Yeah, Comcast has corrupt exclusivity deals for their turf. It’s fiber-to-the-node instead of fiber-to-the-home because fiber was laid in the Mission District waaaaaaay back in the late 90’s by a company called @Home that got swallowed up by Comcast after the .com bust. In most places the “nodes” only serve 2-4 houses so if Comcast had any cares or competition they could absolutely quit allocating all of the coax bandwidth to TV broadcast and let DOCSIS do its thing and increase upload speeds.

But they won’t. Because they don’t have to, and why don’t you just subscribe to TV? It’s only $200/mo.

If you want to count how many people share your fiber-to-coax conversion box, look for a light green rectangular steel box in the dirt near the curb about 2’ tall and 8” wide with some air vents near the top and count how many houses there are to boxes. If the number is only 2 instead of 4-6 you can rest easy with the knowledge that Comcast could serve you better, but actively chooses to fuck you instead because whatchagonnadoboutit.

Edit: also your restraint to not use stupid thorns when the outcome of your communication actually matters to you personally is noted and appreciated.

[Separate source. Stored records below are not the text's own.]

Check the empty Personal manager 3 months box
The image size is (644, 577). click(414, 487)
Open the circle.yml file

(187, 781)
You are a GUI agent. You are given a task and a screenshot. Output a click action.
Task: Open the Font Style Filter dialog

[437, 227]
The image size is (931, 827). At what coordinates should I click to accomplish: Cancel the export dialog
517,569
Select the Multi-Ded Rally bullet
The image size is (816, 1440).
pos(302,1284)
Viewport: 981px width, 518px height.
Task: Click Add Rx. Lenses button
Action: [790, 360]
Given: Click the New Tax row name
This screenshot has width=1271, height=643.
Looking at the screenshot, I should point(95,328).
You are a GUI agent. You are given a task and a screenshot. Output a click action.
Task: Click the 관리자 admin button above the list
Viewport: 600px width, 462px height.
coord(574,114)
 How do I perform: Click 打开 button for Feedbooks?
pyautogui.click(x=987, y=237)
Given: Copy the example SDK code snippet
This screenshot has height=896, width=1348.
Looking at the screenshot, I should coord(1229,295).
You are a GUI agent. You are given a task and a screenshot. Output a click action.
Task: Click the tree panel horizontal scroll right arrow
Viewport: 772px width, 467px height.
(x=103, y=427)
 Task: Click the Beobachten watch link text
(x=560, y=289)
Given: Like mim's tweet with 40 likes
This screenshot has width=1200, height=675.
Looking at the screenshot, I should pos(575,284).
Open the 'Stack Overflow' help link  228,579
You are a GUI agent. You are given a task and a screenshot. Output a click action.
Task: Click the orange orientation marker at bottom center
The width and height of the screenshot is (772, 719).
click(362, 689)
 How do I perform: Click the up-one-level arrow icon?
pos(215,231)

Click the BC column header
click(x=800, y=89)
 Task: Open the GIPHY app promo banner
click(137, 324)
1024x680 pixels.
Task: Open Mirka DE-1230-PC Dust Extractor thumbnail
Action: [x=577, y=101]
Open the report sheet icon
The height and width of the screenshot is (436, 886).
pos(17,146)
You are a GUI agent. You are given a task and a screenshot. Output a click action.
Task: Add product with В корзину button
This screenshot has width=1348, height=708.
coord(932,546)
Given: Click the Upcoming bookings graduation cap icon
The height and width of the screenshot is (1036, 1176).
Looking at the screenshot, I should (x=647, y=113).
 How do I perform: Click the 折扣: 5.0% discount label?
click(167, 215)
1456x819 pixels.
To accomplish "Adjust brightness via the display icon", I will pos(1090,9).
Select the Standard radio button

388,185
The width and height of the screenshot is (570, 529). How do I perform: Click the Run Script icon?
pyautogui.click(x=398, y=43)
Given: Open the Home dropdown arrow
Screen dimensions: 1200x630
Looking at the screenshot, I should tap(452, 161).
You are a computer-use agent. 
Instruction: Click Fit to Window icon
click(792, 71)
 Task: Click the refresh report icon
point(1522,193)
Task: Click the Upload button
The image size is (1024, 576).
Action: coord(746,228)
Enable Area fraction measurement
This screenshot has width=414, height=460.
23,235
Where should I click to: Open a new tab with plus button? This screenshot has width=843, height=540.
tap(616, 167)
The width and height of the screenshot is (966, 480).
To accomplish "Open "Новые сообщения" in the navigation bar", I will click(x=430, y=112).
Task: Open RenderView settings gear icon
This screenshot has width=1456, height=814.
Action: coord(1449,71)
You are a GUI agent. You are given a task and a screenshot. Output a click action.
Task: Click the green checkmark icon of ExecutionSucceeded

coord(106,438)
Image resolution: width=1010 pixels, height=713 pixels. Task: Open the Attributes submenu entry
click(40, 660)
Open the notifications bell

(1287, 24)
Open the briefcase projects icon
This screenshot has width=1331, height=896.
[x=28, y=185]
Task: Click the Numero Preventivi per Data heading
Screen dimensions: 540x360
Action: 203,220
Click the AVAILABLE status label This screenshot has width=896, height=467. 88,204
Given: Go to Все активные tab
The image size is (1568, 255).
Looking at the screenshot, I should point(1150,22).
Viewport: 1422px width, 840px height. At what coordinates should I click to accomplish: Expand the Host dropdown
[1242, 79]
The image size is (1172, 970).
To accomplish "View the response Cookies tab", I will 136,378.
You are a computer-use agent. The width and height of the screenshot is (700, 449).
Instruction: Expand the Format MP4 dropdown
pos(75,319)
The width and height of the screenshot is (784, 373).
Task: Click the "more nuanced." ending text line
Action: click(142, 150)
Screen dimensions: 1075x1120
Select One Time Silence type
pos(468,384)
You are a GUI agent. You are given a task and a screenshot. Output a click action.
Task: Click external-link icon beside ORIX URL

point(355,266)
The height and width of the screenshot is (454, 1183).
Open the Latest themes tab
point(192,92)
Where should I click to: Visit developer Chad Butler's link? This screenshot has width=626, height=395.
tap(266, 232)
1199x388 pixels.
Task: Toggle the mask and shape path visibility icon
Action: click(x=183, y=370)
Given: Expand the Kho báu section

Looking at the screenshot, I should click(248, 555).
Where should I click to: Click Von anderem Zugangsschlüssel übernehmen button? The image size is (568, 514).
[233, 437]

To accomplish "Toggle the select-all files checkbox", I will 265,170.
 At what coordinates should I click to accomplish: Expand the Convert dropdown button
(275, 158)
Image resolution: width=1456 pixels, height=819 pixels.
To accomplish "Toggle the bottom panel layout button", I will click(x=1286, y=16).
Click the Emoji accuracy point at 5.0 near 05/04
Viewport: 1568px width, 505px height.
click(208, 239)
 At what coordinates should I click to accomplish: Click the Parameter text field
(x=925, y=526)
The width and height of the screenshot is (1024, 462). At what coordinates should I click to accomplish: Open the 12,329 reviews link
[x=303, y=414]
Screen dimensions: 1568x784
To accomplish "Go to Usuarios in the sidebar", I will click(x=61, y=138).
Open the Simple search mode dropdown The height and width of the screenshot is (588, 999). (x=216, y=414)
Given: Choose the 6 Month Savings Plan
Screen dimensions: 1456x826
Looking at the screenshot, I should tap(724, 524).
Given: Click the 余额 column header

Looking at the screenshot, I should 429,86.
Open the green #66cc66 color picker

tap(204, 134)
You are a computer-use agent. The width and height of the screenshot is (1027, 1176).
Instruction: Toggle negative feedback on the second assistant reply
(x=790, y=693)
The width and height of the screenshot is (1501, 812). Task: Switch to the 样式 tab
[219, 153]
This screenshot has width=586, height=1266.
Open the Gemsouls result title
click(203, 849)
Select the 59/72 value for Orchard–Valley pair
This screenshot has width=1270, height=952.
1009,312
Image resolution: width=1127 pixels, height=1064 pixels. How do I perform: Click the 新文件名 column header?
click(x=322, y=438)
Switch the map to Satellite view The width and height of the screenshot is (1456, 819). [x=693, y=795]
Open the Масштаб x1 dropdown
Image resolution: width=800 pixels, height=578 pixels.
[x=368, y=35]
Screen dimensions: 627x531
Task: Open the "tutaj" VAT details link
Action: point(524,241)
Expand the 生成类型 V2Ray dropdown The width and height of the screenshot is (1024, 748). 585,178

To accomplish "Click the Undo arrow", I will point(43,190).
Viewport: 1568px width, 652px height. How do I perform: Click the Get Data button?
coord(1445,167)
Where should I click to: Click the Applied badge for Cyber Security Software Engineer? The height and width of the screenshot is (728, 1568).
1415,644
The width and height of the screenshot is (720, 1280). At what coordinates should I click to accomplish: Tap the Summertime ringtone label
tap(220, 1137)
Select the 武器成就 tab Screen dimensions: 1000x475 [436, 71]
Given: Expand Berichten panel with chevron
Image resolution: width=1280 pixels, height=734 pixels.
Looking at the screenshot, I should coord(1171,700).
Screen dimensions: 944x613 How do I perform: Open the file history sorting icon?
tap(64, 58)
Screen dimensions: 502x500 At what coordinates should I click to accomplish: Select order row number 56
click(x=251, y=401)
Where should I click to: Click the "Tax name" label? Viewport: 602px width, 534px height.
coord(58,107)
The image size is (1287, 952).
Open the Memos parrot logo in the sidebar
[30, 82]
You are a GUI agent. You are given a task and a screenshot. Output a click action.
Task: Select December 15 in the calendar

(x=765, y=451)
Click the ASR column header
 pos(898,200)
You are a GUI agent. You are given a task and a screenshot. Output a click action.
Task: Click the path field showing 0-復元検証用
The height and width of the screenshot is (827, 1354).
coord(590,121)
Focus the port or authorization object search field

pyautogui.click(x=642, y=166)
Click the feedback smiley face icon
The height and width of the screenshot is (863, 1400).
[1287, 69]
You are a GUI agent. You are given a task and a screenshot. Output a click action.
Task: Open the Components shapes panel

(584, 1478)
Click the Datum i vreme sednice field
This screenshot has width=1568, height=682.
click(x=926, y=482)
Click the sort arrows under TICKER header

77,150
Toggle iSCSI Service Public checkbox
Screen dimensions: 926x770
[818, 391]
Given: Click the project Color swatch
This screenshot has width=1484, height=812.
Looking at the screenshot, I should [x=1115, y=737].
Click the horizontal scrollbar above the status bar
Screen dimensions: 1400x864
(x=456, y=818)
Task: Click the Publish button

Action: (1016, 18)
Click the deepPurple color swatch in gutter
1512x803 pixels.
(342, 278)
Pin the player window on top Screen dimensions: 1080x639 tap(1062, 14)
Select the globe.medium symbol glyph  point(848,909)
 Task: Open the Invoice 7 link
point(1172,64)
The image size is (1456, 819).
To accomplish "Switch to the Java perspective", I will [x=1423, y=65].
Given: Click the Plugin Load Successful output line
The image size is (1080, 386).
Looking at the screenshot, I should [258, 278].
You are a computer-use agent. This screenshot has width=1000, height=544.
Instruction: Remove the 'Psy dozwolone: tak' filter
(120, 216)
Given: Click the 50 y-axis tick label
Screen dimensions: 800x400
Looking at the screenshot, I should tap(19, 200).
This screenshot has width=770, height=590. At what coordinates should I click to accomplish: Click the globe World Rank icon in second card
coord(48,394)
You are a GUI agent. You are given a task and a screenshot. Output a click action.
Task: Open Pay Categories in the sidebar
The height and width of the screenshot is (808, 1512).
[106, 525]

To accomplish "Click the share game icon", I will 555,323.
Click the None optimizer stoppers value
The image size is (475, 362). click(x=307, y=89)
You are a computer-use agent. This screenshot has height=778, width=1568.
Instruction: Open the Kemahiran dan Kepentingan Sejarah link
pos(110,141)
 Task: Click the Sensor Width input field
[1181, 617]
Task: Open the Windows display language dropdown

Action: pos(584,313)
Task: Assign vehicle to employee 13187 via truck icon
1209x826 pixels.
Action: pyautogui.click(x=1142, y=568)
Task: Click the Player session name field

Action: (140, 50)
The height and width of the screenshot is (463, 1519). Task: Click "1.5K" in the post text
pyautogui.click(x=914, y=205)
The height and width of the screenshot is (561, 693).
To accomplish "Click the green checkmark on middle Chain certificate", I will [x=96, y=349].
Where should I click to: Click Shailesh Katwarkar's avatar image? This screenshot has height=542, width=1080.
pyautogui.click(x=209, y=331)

2nd edit: If your use case is videoconferencing I think you will find that a 100Mbps uplink with super low latency and jitter like Comcast provides will be much more satisfactory than any high-throughput wireless link could ever provide for you.

[–] Sxan@piefed.zip 1 points 3 weeks ago (1 children)

Agreed on all the Comcast hate. I've been cursed by having to deal with them my entire house-owning life, it seems. Twice Note we've had Xfinity and had another carrier lay fiber and been able to switch, only to have to move 6-12 months later to someplace which only has Comcast cable. If I were a suspicious man, I'd have developed a complex about it by now.

Re: thorns, yes. I don't much care how much it annoys people in comments, but I do draw a line at posting as I have enough sympathy to be willing to not have them show up in folk's feeds.

Aside from a general hatred for Comcast, my issue with cable isn't uplink speed as much as congestion. 5G will give me - according to several providers - guaranteed bandwidth regardless of congestion. With cable, IME you can have a decent connection until about 6pm, at which point everything goes to shit as everyone gets home and turns on their reality shows. Weekends can be horrid, too. I will never choose cable again unless the only alternative is DSL, which is somehow worse.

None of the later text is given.